§ THE TASK: Render the material below as a JSON list of strings with one string per line, starting at the line containing "This screenshot has height=694, width=1568." and ending at the line containing "(x=61, y=158)", skipping blank lines. Leave the pictures out of the answer.

§ EXCERPTED DATA:
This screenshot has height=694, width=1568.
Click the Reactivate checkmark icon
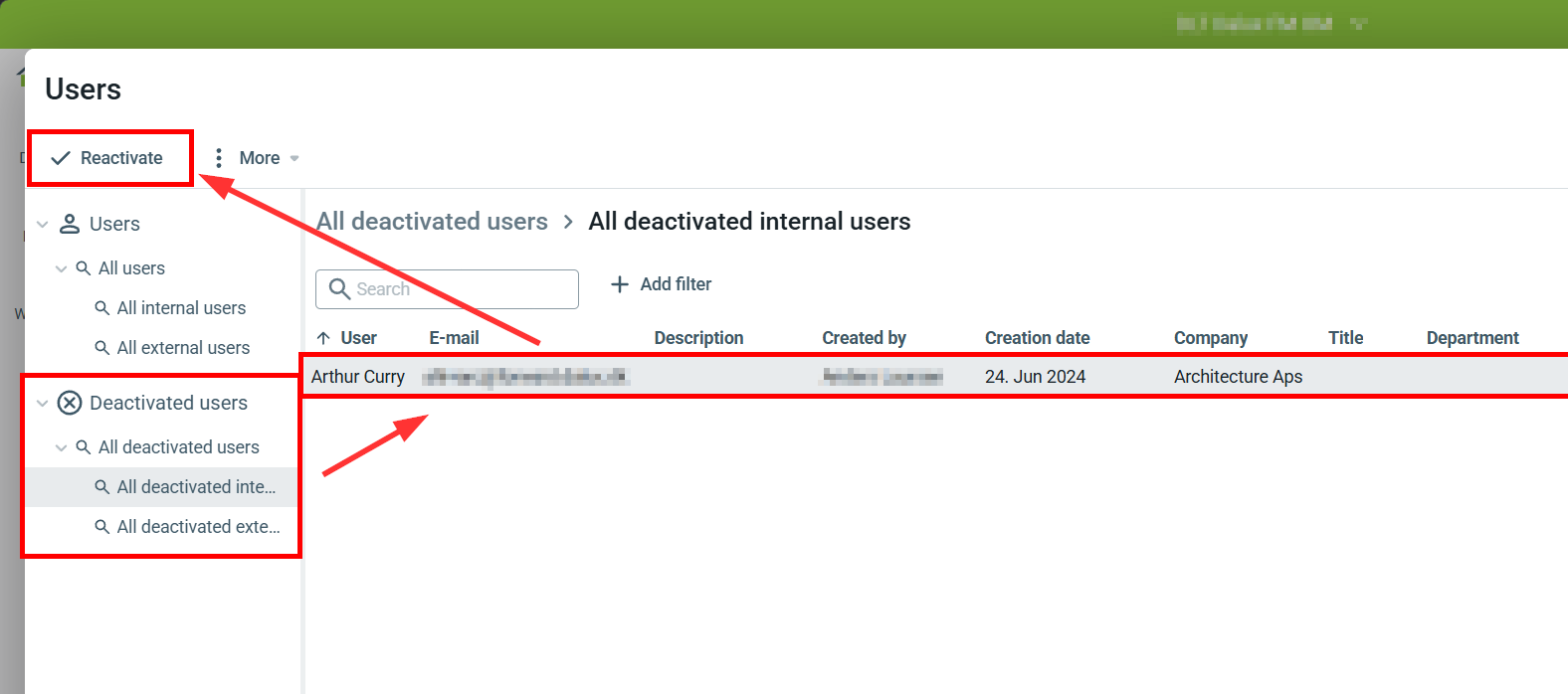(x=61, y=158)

...

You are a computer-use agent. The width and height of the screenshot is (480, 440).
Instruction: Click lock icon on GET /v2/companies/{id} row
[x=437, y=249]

§ THE RESPONSE:
[
  "This screenshot has height=694, width=1568.",
  "Click the Reactivate checkmark icon",
  "(x=61, y=158)"
]